On Online Activism and the Probabilities of Social Media The Body Positivity Movement, Social Network Sites, and the Production of Discourse
Summary
The Body Positivity Movement is an online feminist movement which contests dominant bodily
norms and beauty ideals. The movement uses social network sites as a platform for online activism,
to subvert repressive discourses on body normativity by expressing their subjectivity and presenting
new representations of marginalized bodies. However, in their online activity, the Body Positivity
Movement participates in the conventions that are distinctive characteristics of social media culture,
what Lev Manovich terms 'probabilities.' The concept of probabilities describes how social media
platform's cultural conventions and technological affordances determine how a platform is used,
and produce dominant discourses and reiterate repressive power relations. This thesis looks at the
Body Positivity Movement and their activity on blogs, Instagram, Twitter and Youtube, and the
paradox that unfolds when a feminist movement finds itself embedded within the discoursed
probabilities of a social media platform.
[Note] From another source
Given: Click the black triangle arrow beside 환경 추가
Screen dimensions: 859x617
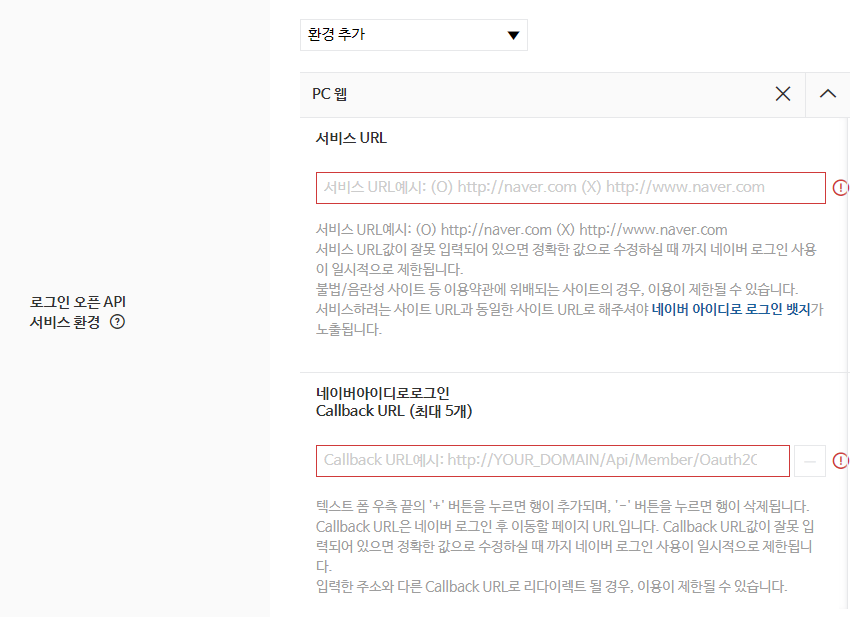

It addresses how the movement utilizes these social
network sites as platforms to spread their message, and how the platforms can affect or even
contradict their activist objective. The analysis applies the methods Critical Discourse Analysis and
Critical Technocultural Discourse Analysis in order to reveal what discourses are conveyed in the
movement's social media posts and how they subvert or repressive discourses, and how these
discourses are produced by the platforms' probabilities. Finally, the thesis touches upon a wider
debate on online citizen participation and online activism, to address to what extent it is possible for
subversive online activism to exist on these platforms.